### What is being asked
Every record must be output verbatim in the reply.

_ _ _

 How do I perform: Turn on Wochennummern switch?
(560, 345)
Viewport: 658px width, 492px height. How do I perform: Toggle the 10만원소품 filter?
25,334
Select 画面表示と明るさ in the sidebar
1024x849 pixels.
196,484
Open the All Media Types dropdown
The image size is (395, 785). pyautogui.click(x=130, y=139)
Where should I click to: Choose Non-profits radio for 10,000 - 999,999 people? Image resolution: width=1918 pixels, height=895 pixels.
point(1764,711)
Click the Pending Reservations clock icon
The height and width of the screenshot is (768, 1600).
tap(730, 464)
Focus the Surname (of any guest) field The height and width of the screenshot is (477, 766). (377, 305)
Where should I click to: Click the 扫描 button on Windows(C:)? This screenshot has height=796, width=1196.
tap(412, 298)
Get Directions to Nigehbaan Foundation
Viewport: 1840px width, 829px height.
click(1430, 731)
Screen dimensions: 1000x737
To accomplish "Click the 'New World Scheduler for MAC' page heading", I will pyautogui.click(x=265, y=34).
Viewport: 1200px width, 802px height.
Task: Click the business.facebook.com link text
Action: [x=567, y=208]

_ _ _

### Solution below
 How do I perform: Turn on Wochennummern switch?
(560, 345)
Viewport: 658px width, 492px height. How do I perform: Toggle the 10만원소품 filter?
25,334
Select 画面表示と明るさ in the sidebar
1024x849 pixels.
196,484
Open the All Media Types dropdown
The image size is (395, 785). pyautogui.click(x=130, y=139)
Where should I click to: Choose Non-profits radio for 10,000 - 999,999 people? Image resolution: width=1918 pixels, height=895 pixels.
point(1764,711)
Click the Pending Reservations clock icon
The height and width of the screenshot is (768, 1600).
tap(730, 464)
Focus the Surname (of any guest) field The height and width of the screenshot is (477, 766). (377, 305)
Where should I click to: Click the 扫描 button on Windows(C:)? This screenshot has height=796, width=1196.
tap(412, 298)
Get Directions to Nigehbaan Foundation
Viewport: 1840px width, 829px height.
click(1430, 731)
Screen dimensions: 1000x737
To accomplish "Click the 'New World Scheduler for MAC' page heading", I will pyautogui.click(x=265, y=34).
Viewport: 1200px width, 802px height.
Task: Click the business.facebook.com link text
Action: [x=567, y=208]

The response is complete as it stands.